Reply To: My AC Future

#211227
 Jeff Miller
Participant

Thanks everyone for all of the feedback.

Sabrina, Nichole and Mike – Thanks for being awesome support, connection and partners! I feel very supported and know that I can count on your partnership this year and beyond.

T – Thanks for the awesome reflection. While I can see how you took my post that I am choosing my Marriage over AC, I have it that I am reinventing using AC as a tool for myself. This is still in process, but I still plan on being involved, just not as a program coach or DLIT. And I think I have a habit of bringing team what doesn’t work or when there is a breakdown with Steph. Steph and I have never been closer and more aligned. We are experiencing more depth and connection than ever before. And we have 3 kids that are 6 and younger so sometimes that can be exhausting. Honestly I hold marriage just like I hold physical fitness. It is one big journey with tons of ups and downs and it is a living breathing thing. I am very excited to share more in general and I hear that call forth.

LKT – Thanks for the honesty and transparency. And thank you for reflecting my tendency to not own my impact. I am really good at dancing around that part. Usually I down play any impact that I have, and often hold myself as replaceable on any team or company. This is definitely a strategy I have developed to not get to close and to not get hurt. I will practice this module being with it all in service of breaking up this old pattern.
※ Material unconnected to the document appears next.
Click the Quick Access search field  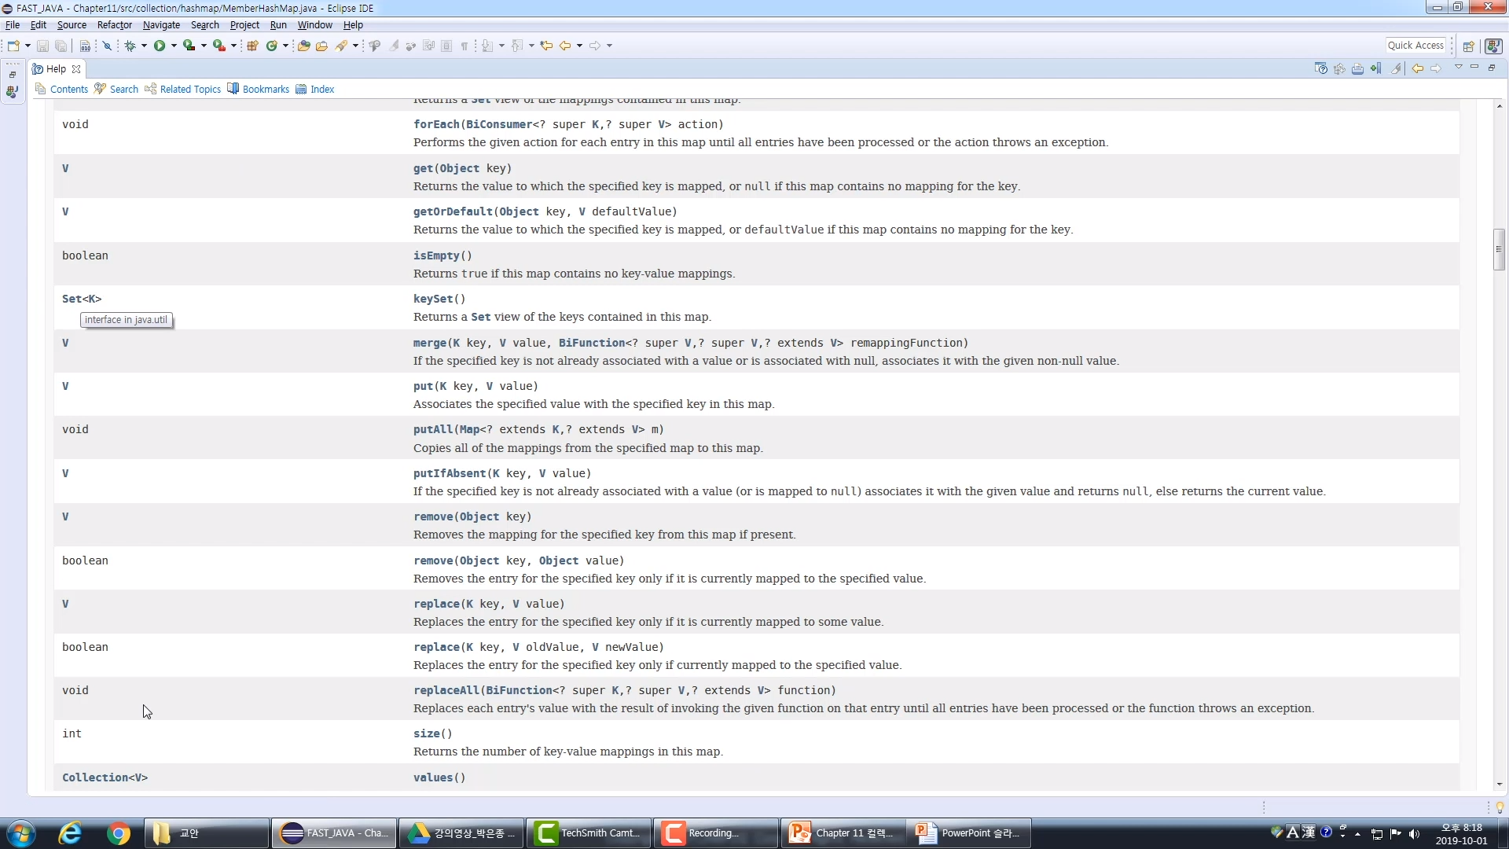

Juliana – Thanks for the demand to share more of everything. Similar to what I said earlier in this post, I have it that the details of most things about my life are not that important. Totally a context and creates a separation from most people. I find it easy to listen and discuss other people’s stuff and side step what’s going on over here. This is pretty funny for me considering that I am an open book when prompted. My Mom is in the hospital and will be for probably 4 or 5 days. She has really severe asthma and at times need to be hospitalized to take these “super drugs.” I have had to take care of my Mom pretty much since my Dad passed away almost 10 years ago to the day. I am pretty immune to her being hospitalized or sick. Ever since I can remember she has had one health issue or another. My body feels pretty good. The severe pain is gone and I am focusing on not getting sick. The whole fam except for me and Sammy are down this some sort of flu/virus thing. Surprise surprise I haven’t done anything “fun” this week but I will create something before the module. As I type this I have been up since 5:30am and I have had 6 coaching sessions and one more to go. At times I create an unbearable schedule, which I see keeps me from integrating some fun. Definitely something to look at.